At the same companies though, like Amazon, you have folks packing goods and serving at the all-you-can-eat cafe who don’t earn enough to live in the same city they work, or pay for childcare as well as rent, or have sufficient (or any) health insurance. In short, these low-paid employees aren’t getting their basic human needs met. Which is a problem in and of itself, but is downright cruel when top paid staff are making five times what it takes to live comfortably.

This is generally when HR professionals chime in with “satisfied employees are better for business” and “taking good care of staff bodes well for your bottom line.” And yes, there is a lot of research showing that satisfied staff throughout an organization make the company more money in the long run, but I challenge us to move past that. Why can’t we want our human resources to be happy not because they’re resources, but because their humans??

The way I see it, conceptualizing personnel primarily as a means towards capital-P Profit is why our society is breaking: it’s why the wealth gap continues to widen, why the working class keep failing to “get ahead,” why homelessness is increasing in rapidly-growing corporate-friendly cities (like Seattle). The corporate sector needs to change its viewpoint on money, labor, and success, and needs to take responsibility for its role in our society.

If we’re going to insist on sticking to capitalism as our social framework (which I’m not necessarily advocating, and whose clock will eventually run out anyway, according to Marx), we’ve got to find a better way to do it. People-oriented human development and employment is one strong way to start that process.

Let’s start seriously considering alternative methods of compensation distribution that addresses employees priority needs and works to equitably support the whole employee base.

Or follow the co-op model that seems to be serving communities well and still yielding excellent business results.

How about innovating new ways of discipline and performance management that work more to align employee skills and interests with business goals (rather than always trying to find the easiest way to fire someone who isn’t succeeding in their current role)?

And maybe we can quit it with the ulterior motives for diversity and other HR initiatives? You don’t need a more diverse workforce to get the best product outcomes; you need a diverse workforce because “diverse” people are humans who deserve to make a living, too.

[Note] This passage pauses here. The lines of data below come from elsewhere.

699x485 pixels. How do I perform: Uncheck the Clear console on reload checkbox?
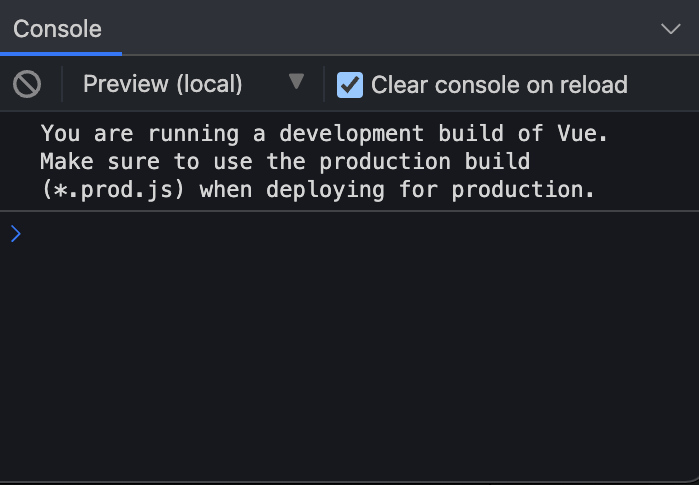[x=350, y=84]
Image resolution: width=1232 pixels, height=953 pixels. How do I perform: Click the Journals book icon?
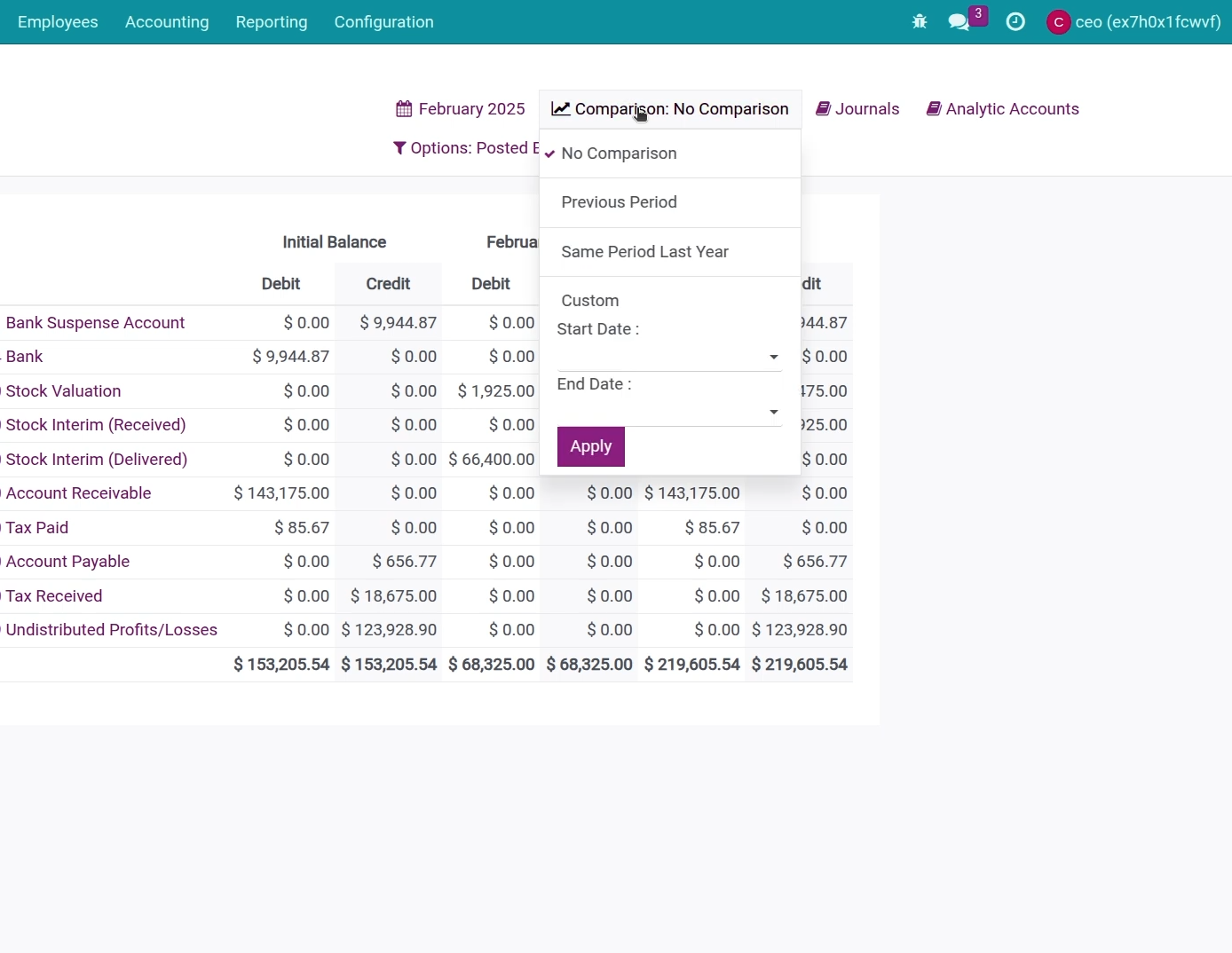pos(824,109)
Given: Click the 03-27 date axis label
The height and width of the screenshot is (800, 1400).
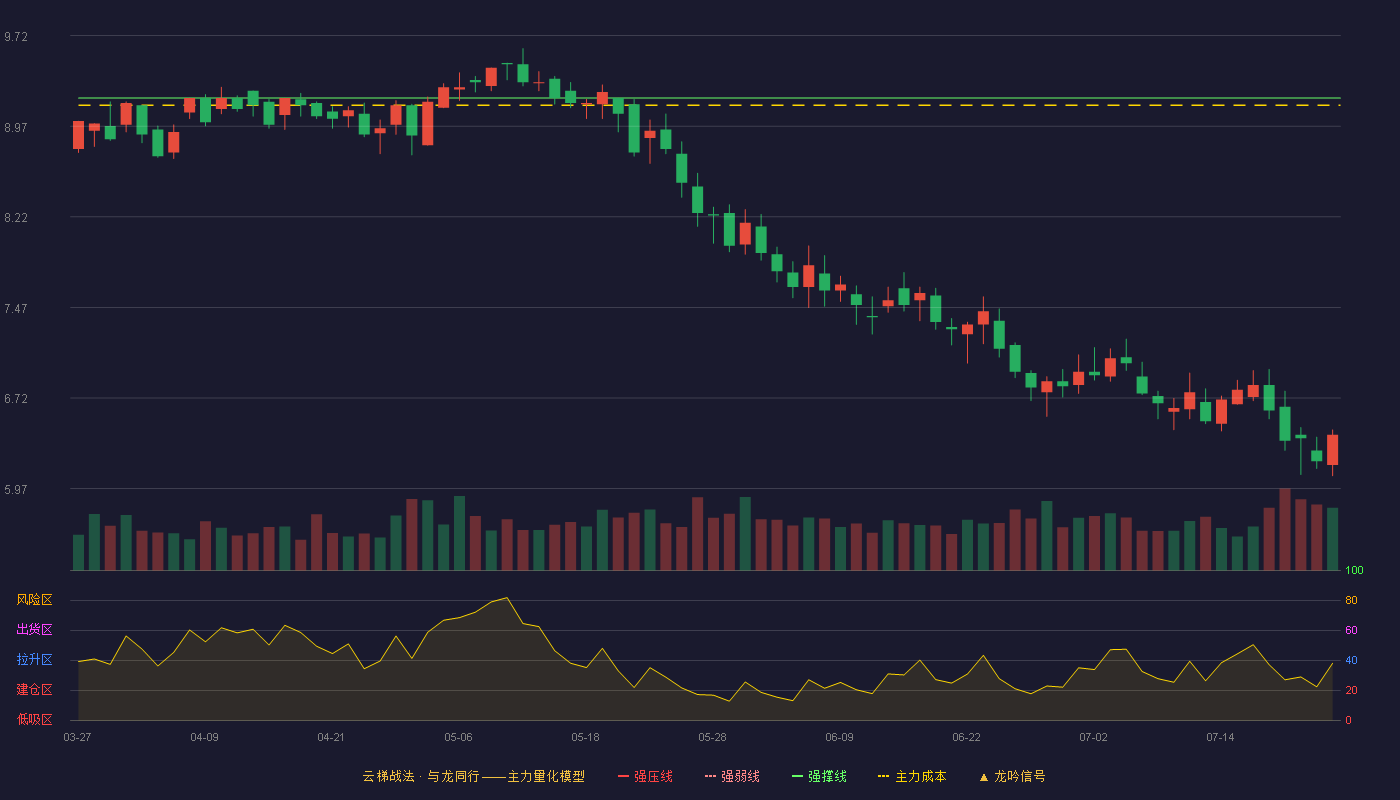Looking at the screenshot, I should pyautogui.click(x=77, y=737).
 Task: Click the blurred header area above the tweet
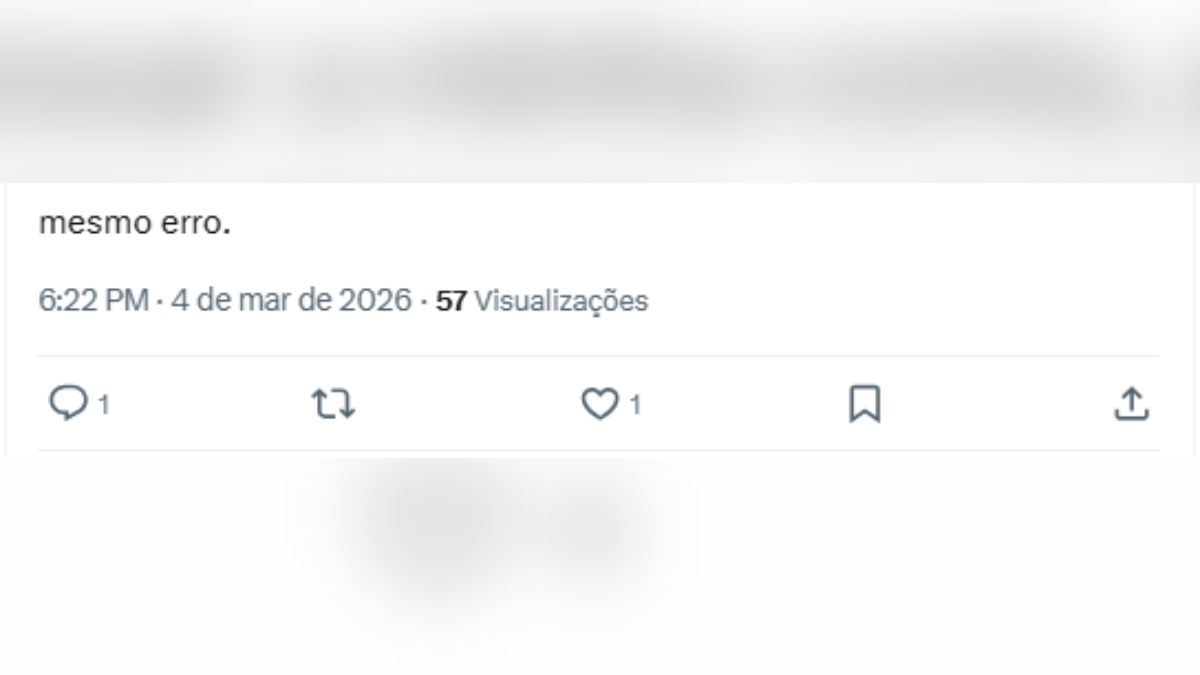pos(600,90)
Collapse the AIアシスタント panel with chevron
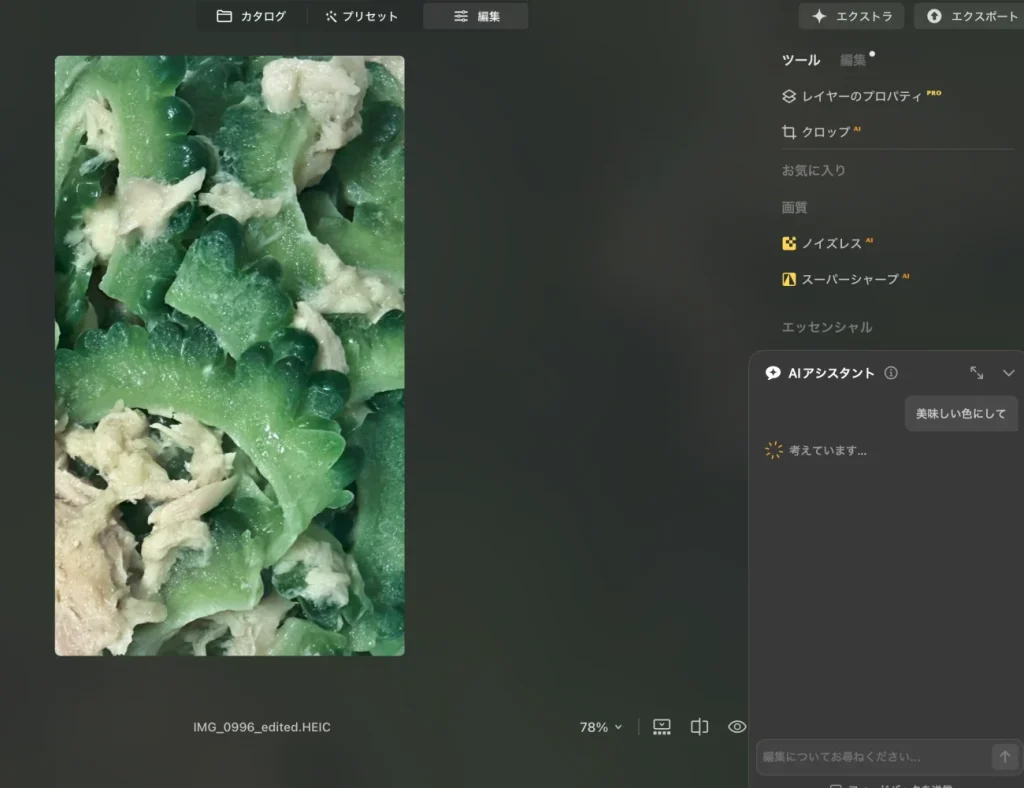 coord(1008,373)
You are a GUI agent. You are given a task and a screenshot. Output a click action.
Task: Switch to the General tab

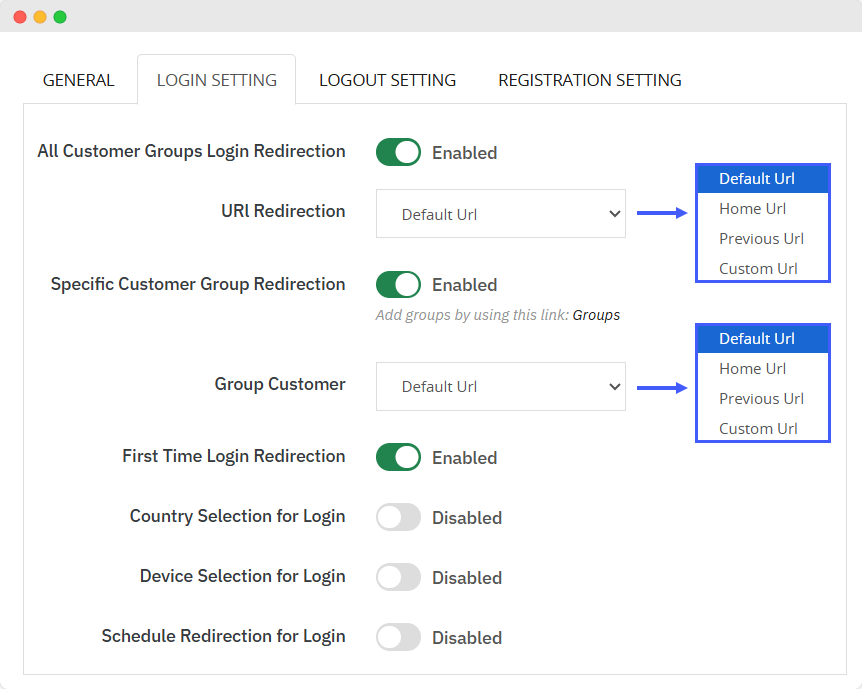(x=78, y=80)
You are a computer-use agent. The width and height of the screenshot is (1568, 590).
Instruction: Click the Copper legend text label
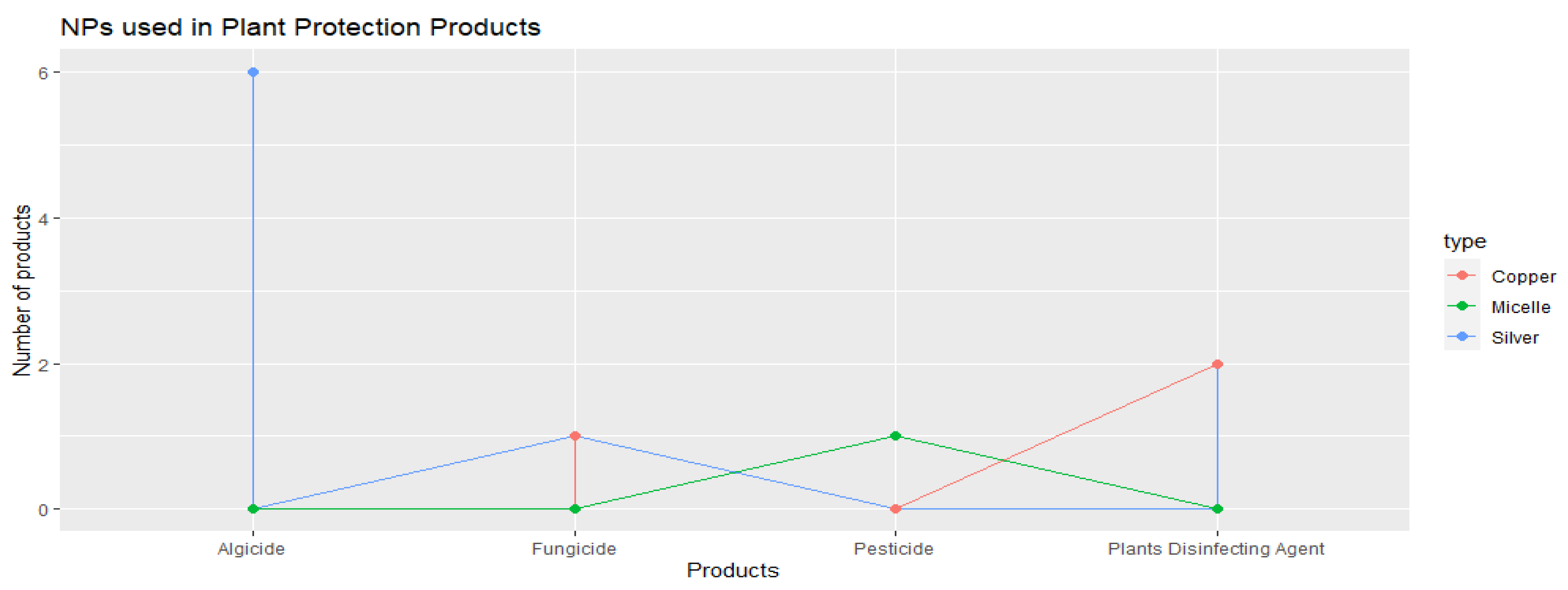point(1523,276)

Without significant changes to how the corporate sector does business, wealth gaps will continue to grow: kids will continue to go to school hungry because their parents can’t afford food; families will go bankrupt from trying to pay off unreasonable medical bills; more people will freeze to death because they have no choice but to sleep outside. These realities of our present social climate are what make social justice and anti-establishment communities use Eat the rich! as a mantra, and are really starting to mean it. If we want to avoid a revolution, corporate industry needs to start buying into (pun) human-centered labor practices.